(Data items)
══════════════════════════════

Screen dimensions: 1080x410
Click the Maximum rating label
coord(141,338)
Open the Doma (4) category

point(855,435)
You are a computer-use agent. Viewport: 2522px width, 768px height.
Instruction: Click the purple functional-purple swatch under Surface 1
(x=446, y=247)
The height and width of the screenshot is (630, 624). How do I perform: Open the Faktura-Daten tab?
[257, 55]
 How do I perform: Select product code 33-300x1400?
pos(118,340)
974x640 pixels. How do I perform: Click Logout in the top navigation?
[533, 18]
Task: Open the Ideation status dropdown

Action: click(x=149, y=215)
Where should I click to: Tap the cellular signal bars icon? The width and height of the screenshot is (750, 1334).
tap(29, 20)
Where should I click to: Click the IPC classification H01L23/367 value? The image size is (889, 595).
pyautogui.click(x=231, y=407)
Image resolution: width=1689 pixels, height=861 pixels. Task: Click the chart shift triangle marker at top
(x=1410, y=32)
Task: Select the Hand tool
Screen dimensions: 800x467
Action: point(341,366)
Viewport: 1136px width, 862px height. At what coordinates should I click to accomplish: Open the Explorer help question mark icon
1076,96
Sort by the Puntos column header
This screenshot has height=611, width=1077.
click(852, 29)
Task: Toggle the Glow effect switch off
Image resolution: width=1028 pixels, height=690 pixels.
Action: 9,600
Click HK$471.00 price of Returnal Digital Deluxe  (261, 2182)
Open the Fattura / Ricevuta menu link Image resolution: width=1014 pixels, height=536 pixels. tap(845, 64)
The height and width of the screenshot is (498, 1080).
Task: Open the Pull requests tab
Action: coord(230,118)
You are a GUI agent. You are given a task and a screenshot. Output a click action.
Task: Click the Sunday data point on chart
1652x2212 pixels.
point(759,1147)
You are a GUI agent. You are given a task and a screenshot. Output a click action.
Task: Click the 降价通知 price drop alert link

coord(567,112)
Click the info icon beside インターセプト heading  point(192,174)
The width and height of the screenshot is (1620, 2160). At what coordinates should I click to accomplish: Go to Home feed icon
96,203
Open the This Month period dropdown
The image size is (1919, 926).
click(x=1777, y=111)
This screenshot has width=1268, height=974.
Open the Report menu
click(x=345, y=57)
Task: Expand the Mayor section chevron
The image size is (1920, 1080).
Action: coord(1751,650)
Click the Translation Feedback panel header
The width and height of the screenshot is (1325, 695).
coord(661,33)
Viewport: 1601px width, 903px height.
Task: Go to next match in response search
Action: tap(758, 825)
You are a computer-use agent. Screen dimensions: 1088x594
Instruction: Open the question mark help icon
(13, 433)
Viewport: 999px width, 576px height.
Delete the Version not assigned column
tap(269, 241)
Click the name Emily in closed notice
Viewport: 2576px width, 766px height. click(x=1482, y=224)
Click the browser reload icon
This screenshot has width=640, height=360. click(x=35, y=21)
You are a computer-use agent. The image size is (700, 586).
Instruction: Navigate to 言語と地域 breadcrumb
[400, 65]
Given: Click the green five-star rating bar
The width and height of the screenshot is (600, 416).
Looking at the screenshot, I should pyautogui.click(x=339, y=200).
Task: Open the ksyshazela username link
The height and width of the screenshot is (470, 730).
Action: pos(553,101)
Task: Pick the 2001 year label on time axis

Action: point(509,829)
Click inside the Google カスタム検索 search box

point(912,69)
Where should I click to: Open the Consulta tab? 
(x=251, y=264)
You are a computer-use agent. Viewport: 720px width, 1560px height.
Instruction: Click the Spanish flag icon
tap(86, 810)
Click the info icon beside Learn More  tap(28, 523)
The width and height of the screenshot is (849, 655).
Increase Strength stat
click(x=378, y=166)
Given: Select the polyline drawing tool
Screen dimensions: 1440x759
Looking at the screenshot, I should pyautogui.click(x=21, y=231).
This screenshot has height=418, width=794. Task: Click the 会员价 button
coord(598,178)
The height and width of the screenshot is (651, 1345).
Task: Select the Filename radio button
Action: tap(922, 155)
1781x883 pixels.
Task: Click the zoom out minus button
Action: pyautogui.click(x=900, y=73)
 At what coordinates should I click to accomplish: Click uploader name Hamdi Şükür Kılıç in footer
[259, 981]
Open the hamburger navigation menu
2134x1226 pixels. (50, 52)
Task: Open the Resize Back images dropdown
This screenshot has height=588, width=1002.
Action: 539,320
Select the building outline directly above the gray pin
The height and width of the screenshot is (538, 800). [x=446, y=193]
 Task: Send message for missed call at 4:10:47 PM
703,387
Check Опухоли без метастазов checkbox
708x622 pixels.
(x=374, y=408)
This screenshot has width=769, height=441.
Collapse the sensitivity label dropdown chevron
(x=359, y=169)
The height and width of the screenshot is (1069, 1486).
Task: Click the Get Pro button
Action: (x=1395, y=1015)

══════════════════════════════

> **ASSIGNED TASK**
Among the records above, find each line containing the string "beside" and copy it.

> **COMPLETED EXERCISE**
Click the info icon beside インターセプト heading  point(192,174)
Click the info icon beside Learn More  tap(28, 523)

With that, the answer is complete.